CRISPR-Cas9-mediated loss-of-function screen for cell deformability. A) Illustration of the CRISPR-Cas9 and microfluidic chip screening strategy. Cells were transduced with a lentiCRISPR kinase library and sorted by deformability in an MS-Chip. The flexible cells were allowed to flow out of the MS-Chip (the output) and collected for parallel sequencing together with the untreated whole cells (the input).
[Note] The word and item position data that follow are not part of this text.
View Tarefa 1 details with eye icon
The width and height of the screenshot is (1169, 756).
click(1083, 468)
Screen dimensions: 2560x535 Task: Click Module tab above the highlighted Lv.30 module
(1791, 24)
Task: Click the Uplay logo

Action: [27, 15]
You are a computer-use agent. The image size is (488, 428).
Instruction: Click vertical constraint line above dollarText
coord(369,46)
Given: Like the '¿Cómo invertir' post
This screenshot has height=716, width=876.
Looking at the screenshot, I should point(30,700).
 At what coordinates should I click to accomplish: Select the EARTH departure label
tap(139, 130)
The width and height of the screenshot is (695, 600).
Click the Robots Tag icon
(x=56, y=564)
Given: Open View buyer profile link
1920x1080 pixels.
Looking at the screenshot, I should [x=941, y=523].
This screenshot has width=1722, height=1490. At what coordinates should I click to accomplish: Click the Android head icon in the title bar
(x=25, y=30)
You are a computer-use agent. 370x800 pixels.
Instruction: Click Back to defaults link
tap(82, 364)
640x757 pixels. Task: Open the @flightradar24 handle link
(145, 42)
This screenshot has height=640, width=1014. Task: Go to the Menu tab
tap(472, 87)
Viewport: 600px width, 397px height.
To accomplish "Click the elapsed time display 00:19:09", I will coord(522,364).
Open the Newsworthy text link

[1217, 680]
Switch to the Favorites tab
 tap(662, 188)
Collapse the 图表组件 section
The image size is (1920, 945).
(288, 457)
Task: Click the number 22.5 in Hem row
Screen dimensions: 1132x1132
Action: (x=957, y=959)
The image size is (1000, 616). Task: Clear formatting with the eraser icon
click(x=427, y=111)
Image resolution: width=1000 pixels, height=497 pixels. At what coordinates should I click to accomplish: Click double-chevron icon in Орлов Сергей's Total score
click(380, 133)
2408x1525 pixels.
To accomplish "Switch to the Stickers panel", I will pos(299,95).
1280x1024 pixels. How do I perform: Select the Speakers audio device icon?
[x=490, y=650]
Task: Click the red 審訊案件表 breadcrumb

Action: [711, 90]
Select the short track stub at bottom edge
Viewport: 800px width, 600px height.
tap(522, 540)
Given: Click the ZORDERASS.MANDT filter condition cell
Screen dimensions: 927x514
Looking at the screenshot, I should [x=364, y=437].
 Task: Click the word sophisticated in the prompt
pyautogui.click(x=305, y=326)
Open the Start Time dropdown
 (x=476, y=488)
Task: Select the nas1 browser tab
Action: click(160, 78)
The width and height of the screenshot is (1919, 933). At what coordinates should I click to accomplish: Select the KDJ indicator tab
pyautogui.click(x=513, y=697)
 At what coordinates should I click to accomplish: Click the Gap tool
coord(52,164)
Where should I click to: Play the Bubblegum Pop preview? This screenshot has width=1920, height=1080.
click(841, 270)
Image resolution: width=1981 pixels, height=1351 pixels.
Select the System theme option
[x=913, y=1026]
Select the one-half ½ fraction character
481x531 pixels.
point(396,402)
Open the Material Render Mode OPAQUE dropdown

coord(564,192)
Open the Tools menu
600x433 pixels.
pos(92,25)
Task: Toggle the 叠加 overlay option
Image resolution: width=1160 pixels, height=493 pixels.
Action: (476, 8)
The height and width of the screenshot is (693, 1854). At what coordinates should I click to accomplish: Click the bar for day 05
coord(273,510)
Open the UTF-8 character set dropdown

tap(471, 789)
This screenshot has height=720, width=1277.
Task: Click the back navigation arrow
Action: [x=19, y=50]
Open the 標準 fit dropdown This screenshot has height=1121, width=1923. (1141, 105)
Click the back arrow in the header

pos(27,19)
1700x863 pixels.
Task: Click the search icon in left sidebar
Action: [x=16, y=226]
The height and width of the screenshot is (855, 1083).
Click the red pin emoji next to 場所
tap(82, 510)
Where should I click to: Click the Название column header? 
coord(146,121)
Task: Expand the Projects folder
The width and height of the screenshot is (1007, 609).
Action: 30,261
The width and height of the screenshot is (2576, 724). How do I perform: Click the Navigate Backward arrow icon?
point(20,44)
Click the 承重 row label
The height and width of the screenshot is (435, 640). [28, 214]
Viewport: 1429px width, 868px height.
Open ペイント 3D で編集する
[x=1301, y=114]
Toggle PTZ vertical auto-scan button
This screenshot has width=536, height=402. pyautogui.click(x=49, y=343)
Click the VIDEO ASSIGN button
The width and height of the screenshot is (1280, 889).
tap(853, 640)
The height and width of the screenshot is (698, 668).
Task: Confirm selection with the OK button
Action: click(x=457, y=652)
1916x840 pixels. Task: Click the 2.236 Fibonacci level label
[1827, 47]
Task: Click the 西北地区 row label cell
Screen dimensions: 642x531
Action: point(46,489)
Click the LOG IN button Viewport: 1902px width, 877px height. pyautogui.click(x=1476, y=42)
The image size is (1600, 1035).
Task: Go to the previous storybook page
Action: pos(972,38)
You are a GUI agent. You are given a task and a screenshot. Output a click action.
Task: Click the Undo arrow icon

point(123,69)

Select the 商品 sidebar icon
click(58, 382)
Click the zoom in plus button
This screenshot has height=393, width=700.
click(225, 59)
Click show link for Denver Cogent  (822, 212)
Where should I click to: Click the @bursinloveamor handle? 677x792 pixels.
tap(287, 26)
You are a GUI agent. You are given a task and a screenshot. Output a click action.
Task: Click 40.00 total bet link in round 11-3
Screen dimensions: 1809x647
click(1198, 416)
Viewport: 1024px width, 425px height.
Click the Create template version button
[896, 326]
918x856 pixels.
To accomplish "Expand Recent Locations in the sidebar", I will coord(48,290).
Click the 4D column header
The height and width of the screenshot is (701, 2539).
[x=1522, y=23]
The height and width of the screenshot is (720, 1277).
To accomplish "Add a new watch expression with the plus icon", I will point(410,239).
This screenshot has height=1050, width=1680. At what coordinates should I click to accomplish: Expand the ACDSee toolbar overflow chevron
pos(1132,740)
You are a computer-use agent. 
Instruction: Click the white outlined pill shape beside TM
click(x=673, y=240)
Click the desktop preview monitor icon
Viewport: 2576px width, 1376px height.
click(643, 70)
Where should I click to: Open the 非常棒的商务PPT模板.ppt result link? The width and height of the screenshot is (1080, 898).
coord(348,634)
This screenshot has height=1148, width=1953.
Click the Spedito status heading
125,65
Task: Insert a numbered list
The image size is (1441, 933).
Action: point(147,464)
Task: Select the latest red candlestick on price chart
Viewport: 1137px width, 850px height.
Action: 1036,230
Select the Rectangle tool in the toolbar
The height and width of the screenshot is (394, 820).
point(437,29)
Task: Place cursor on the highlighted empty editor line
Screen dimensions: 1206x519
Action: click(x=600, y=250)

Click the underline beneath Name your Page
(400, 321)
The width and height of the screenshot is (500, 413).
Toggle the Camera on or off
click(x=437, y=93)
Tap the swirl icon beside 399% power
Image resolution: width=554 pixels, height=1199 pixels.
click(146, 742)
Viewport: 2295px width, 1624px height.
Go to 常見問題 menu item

Cell deformation was visualized by microscopy as a cell passed through a microconstriction (scale bar: 10 μm). B) Western blot analysis of nontransduced MDA-MB-231 cells and MDA-MB-231 cells transduced with a doxycycline-inducible FLAG-Cas9 construct upon doxycycline induction. Actin was used as the loading control. C) Statistical analysis of the on-chip transport distance (at a flow rate of 25 μLmin−1) versus cell diameter for the CRISPR kinase-KO cells. Cells expressing FLAG-Cas9 only were used as the control. The red and blue circles indicate 80% confidence intervals from the means. The means are depicted by solid circles. D) MA plot of mean normalized counts versus log2(fold change) for the output and input sgRNAs. The arrow indicates the top sgRNA hits with log2(fold change)> 7 and an adjusted p value of <0.001.